This morning, we revised a visualization on carbapenem sales in India and Pakistan, originally uploaded to our website a few weeks ago.  The original graph mistakenly included penem (faropenem) sales along with carbapenems. Penems are a structurally related, but therapeutically distinct class of oral drugs that is not FDA-approved and is only available in some Asian countries (including China, India, and Japan).
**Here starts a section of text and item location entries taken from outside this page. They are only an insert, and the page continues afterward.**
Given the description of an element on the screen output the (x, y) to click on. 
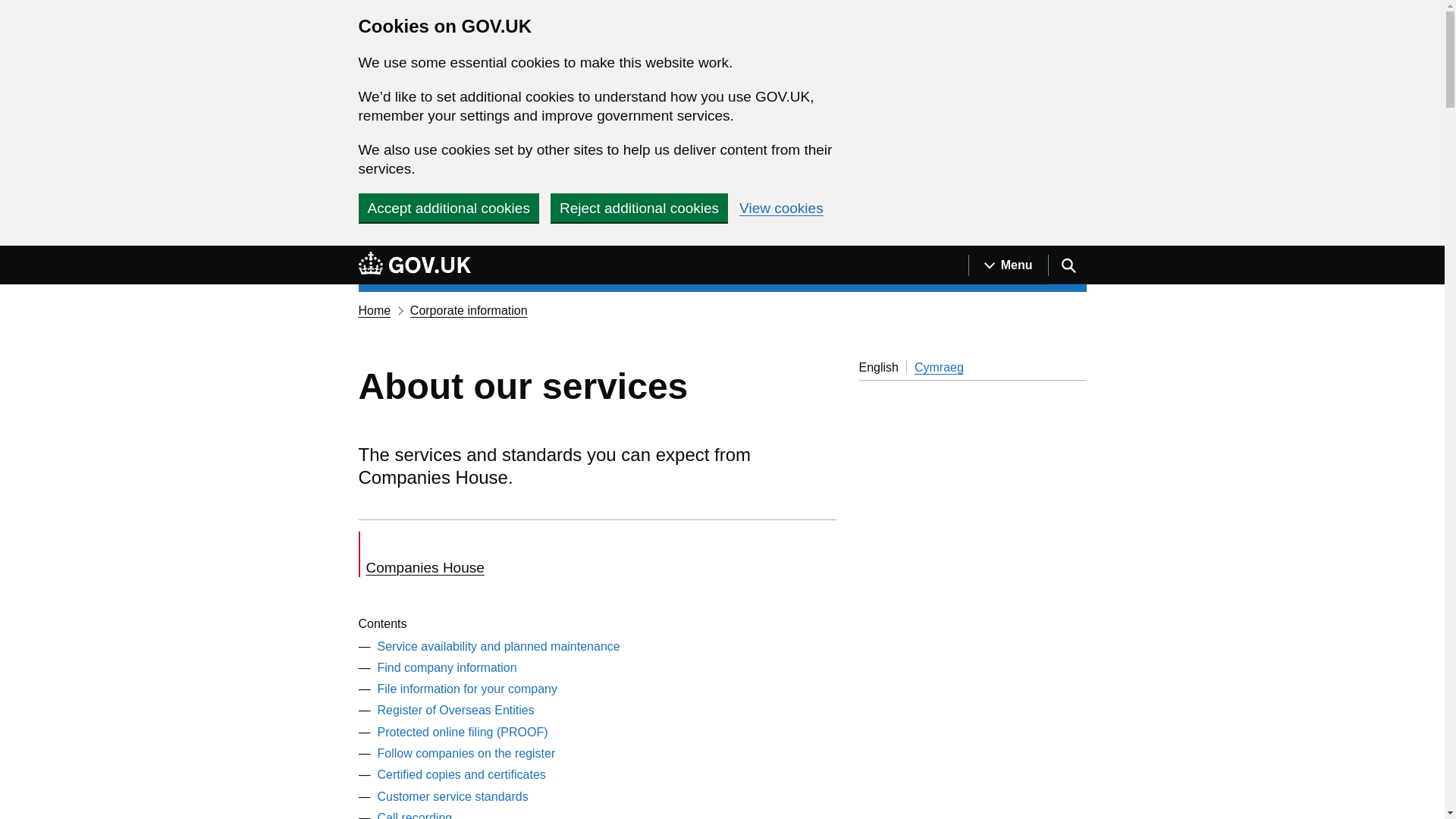
Search GOV.UK (1067, 265)
Cymraeg (938, 367)
Skip to main content (11, 254)
File information for your company (467, 688)
Home (374, 309)
GOV.UK (414, 262)
Customer service standards (452, 796)
Reject additional cookies (639, 207)
Companies House (477, 554)
GOV.UK (414, 264)
Given the description of an element on the screen output the (x, y) to click on. 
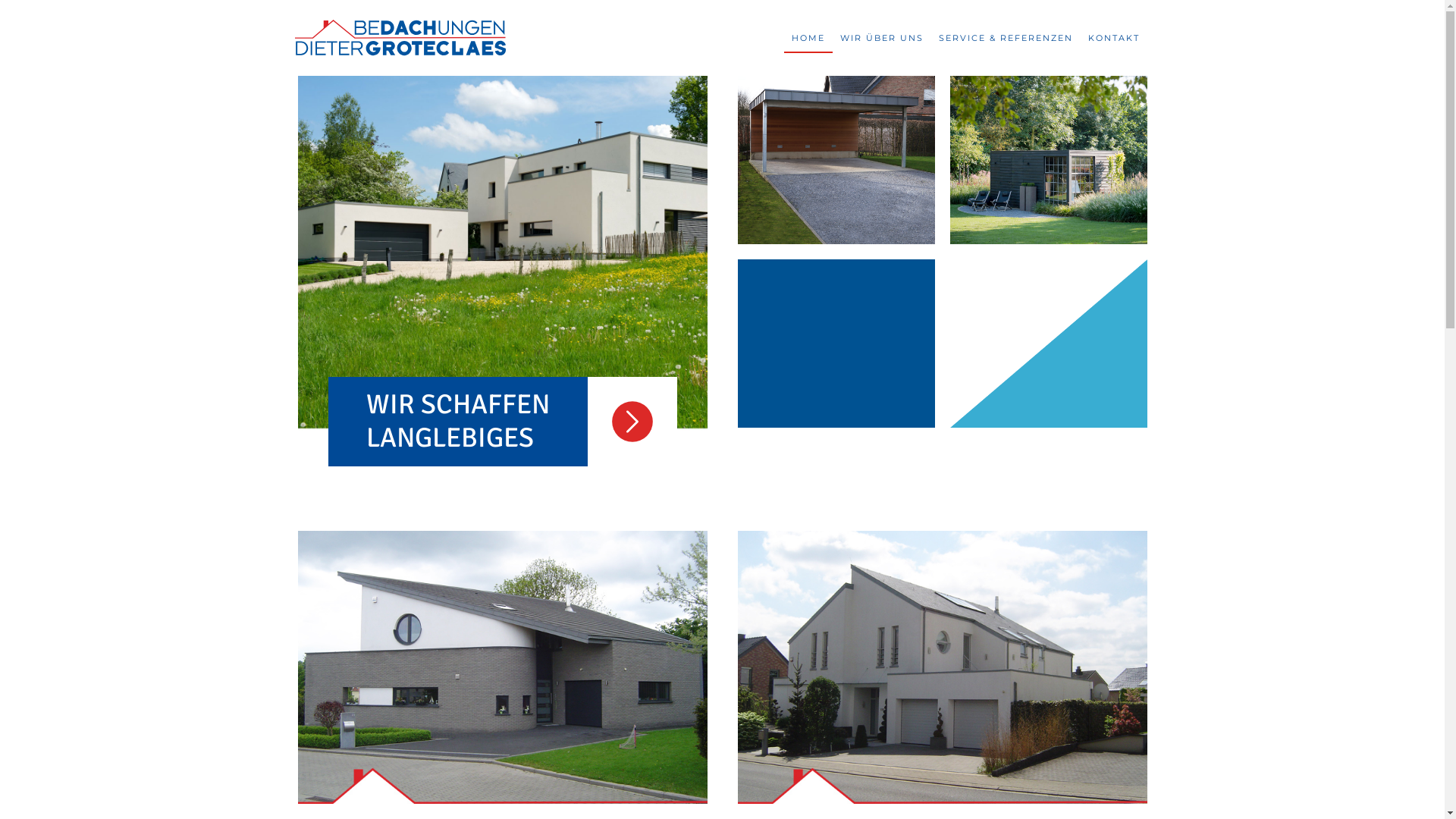
KONTAKT Element type: text (1112, 26)
HOME Element type: text (808, 26)
SERVICE & REFERENZEN Element type: text (1005, 26)
Given the description of an element on the screen output the (x, y) to click on. 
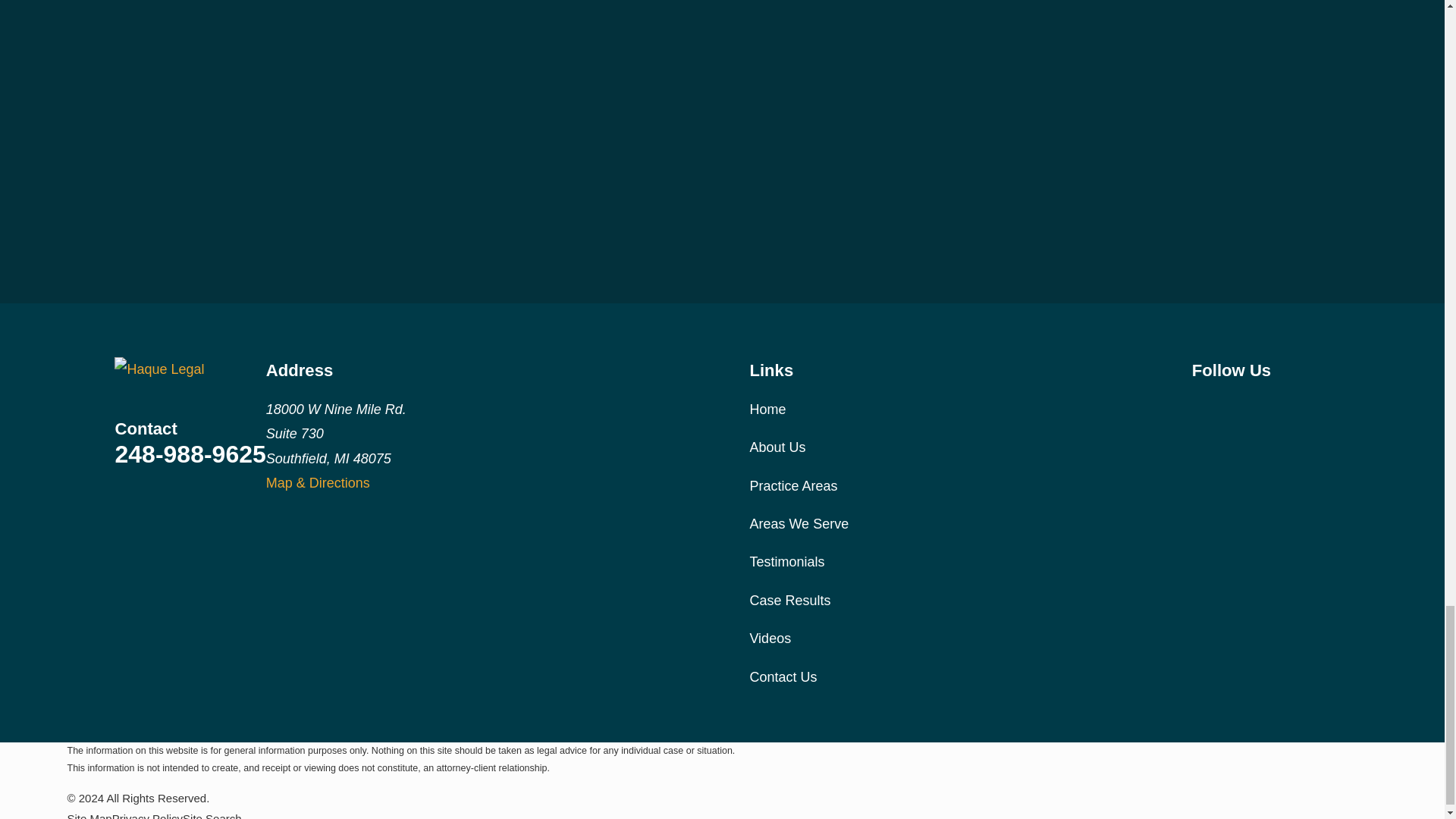
Facebook (1201, 406)
Home (189, 369)
Instagram (1240, 406)
YouTube (1280, 406)
Given the description of an element on the screen output the (x, y) to click on. 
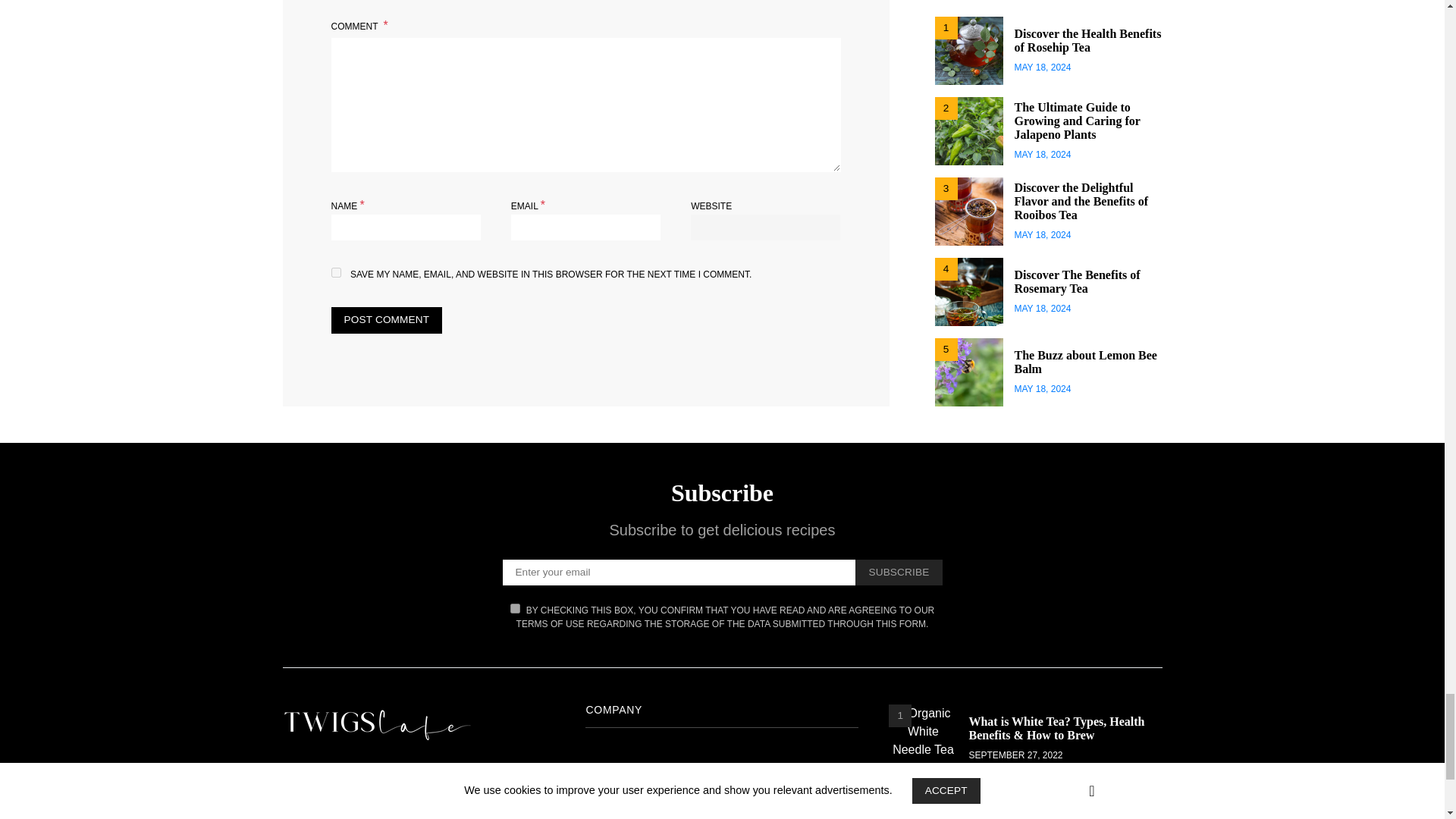
Post Comment (386, 319)
yes (335, 272)
on (515, 608)
Given the description of an element on the screen output the (x, y) to click on. 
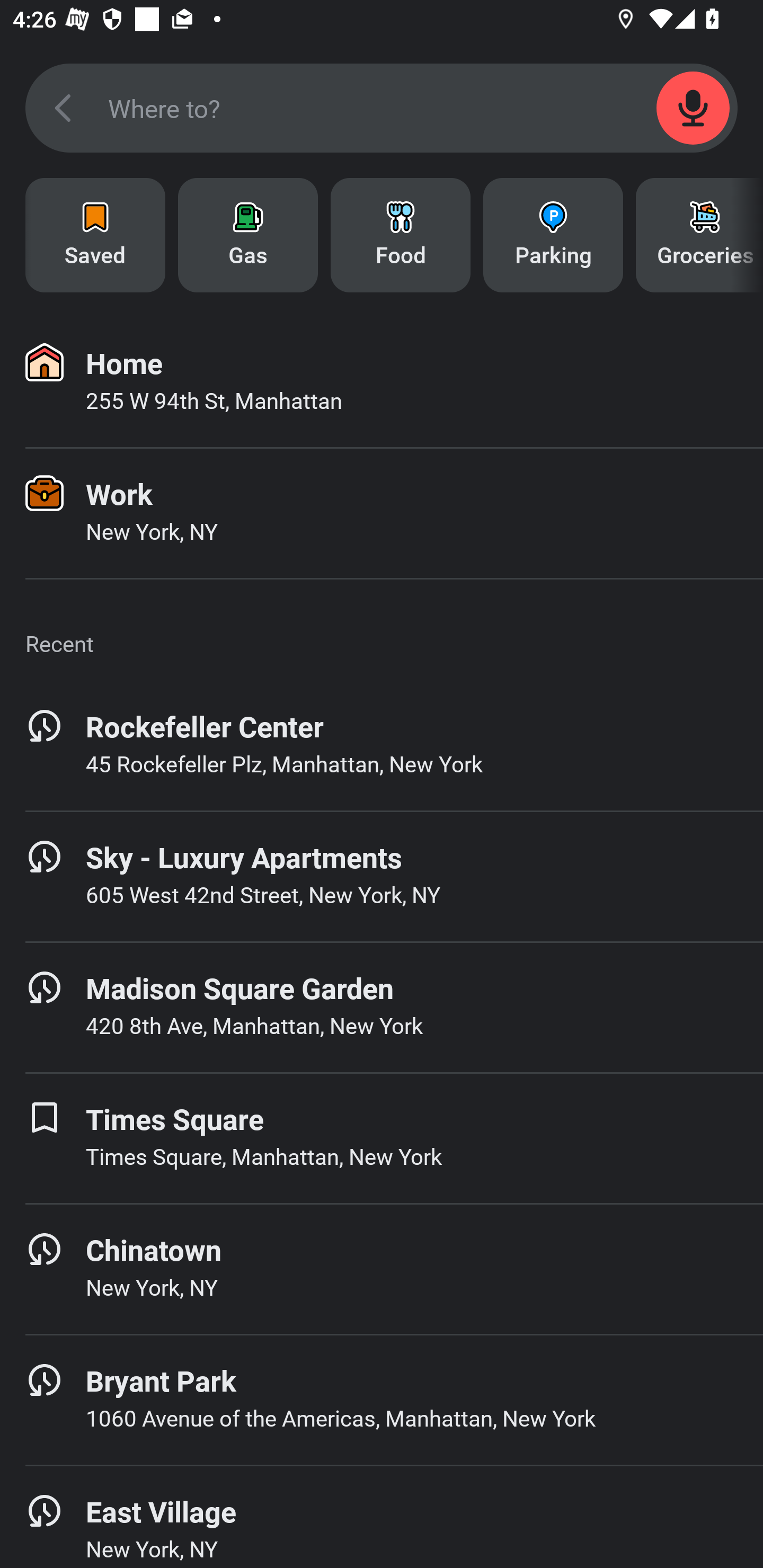
SEARCH_SCREEN_SEARCH_FIELD Where to? (381, 108)
Saved (95, 234)
Gas (247, 234)
Food (400, 234)
Parking (552, 234)
Groceries (699, 234)
Home 255 W 94th St, Manhattan (381, 382)
Work New York, NY (381, 513)
Times Square Times Square, Manhattan, New York (381, 1138)
Chinatown New York, NY (381, 1269)
East Village New York, NY (381, 1517)
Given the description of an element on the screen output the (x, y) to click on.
Because of the different clinical uses, formulation and market availability, the inclusion of faropenem biased comparisons, which is why we have updated the visualization on our website to include only carbapenem drugs.

The new graphic looks like this:

Excluding faropenem from the analysis tempers India s skyrocketing rate of retail sales of a last-resort class of antibiotics.  Nevertheless, the prevailing point of the graphic still holds: India and Pakistan have seen a rapid rise in retail carbapenem sales in recent years, and this growth  threatens to speed the development of carbapenem resistance.

One goal of the Global Antibiotic Resistance Partnership (GARP) is to examine the drivers of antibiotic use and resistance in low- and middle-income settings and, through working groups in each GARP country, advance policies that expand access to antibiotics to those who are not currently reached while also promoting policies to encourage antibiotic stewardship.  GARP is currently active in India (and South Africa, Kenya, and Vietnam, along with four additional countries soon to be announced), and we look forward to research collaborations which shed new light on antibiotic use trends, including the sharp increase in carbapenem sales seen in the graphic above.